Enfin et plus important, le troisième objectif, "déradicaliser" la société palestinienne. On peut discuter à perte de vue sur ce que veut dire "déradicaliser" une société. Mais il est clair que ce que veut Netanyahu c'est que la société palestinienne cesse de revendiquer sa liberté, ses droits souverains — ce qui implique dans la situation d'occupation, d'oppression, de colonisation interminable d'y résister —, bref d'être un peuple. En cela il se situe dans la suite de ceux qui n'ont cessé de nier aux "Arabes", aux "autochtones", aux "indigènes" de Palestine le statut de peuple. La discussion sur un ou deux États dépend de la reconnaissance que les Palestiniens ne sont pas des réfugiés éternels, voués à vivre dans des camps ou poussés à se fondre en Jordanie, au Liban et en Égypte, bref à disparaître. L'immense mérite deYasser Arafat et de l'OLP est d'avoir donné existence au peuple palestinien. Il n'est pas excessif de dire que les saboteurs des accords d'Oslo ont eu pour objectif de gommer le peuple palestinien. Gaza est aujourd'hui le terrain de réalisation d'un "démocide".
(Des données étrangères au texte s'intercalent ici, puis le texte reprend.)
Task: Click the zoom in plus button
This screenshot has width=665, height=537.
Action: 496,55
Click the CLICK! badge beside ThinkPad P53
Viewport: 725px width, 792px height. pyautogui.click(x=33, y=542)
C'est pourquoi, plus avérée que l'intention génocidaire, ce que révèle la guerre contre Gaza (et la poursuite criminelle de la colonisation) c'est la volonté d'en finir avec le peuple. De détruire toutes les conditions qui permettent à un peuple de se constituer. La "déradicalisation" n'a alors pas d'autre sens que d'extirper jusqu'au désir de liberté et de dignité des Palestiniens, de les désubjectiver comme peuple. Gageons que ni Netanyahu ni personne n'y arrivera. Mais comme il est probable que le même Netanyahu le sache, cela explique la furie destructive, le déchaînement de la pulsion de mort sur Gaza. Raison de plus pour ne pas se laisser gagner par la discussion juridique sur l’existence ou non d’un « génocide ». Car pendant ce temps, sans faillir le gouvernement israélien s’attelle à rendre réel ce vieux rêve de certains sionistes, une terre sans peuple pour un peuple sans terre.